Background & aims: Helicobacter pylori-induced gastric carcinogenesis has been linked to the microbial oncoprotein cytotoxin-associated gene A (CagA). Spermine oxidase (SMO) metabolizes the polyamine spermine into spermidine and generates H(2)O(2), which causes apoptosis and DNA damage. We determined if pathogenic effects of CagA are attributable to SMO.
Methods: Levels of SMO, apoptosis, and DNA damage (8-oxoguanosine) were measured in gastric epithelial cell lines infected with cagA(+) or cagA(-)H pylori strains, or transfected with a CagA expression plasmid, in the absence or presence of SMO small interfering RNA, or an SMO inhibitor. The role of CagA in induction of SMO and DNA damage was assessed in H pylori-infected gastritis tissues from humans, gerbils, and both wild-type and hypergastrinemic insulin-gastrin mice, using immunohistochemistry and flow cytometry.

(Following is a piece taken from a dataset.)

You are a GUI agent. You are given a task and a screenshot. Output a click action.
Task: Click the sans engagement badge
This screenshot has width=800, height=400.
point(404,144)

Results: cagA(+) strains or ectopic expression of CagA, but not cagA(-) strains, led to increased levels of SMO, apoptosis, and DNA damage in gastric epithelial cells, and knockdown or inhibition of SMO blocked apoptosis and DNA damage. There was increased SMO expression, apoptosis, and DNA damage in gastric tissues from humans infected with cagA(+), but not cagA(-) strains. In gerbils and mice, DNA damage was CagA-dependent and present in cells that expressed SMO. Gastric epithelial cells with DNA damage that were negative for markers of apoptosis accounted for 42%-69% of cells in gerbils and insulin-gastrin mice with dysplasia and carcinoma.
Conclusions: By inducing SMO, H pylori CagA generates cells with oxidative DNA damage, and a subpopulation of these cells are resistant to apoptosis and thus at high risk for malignant transformation.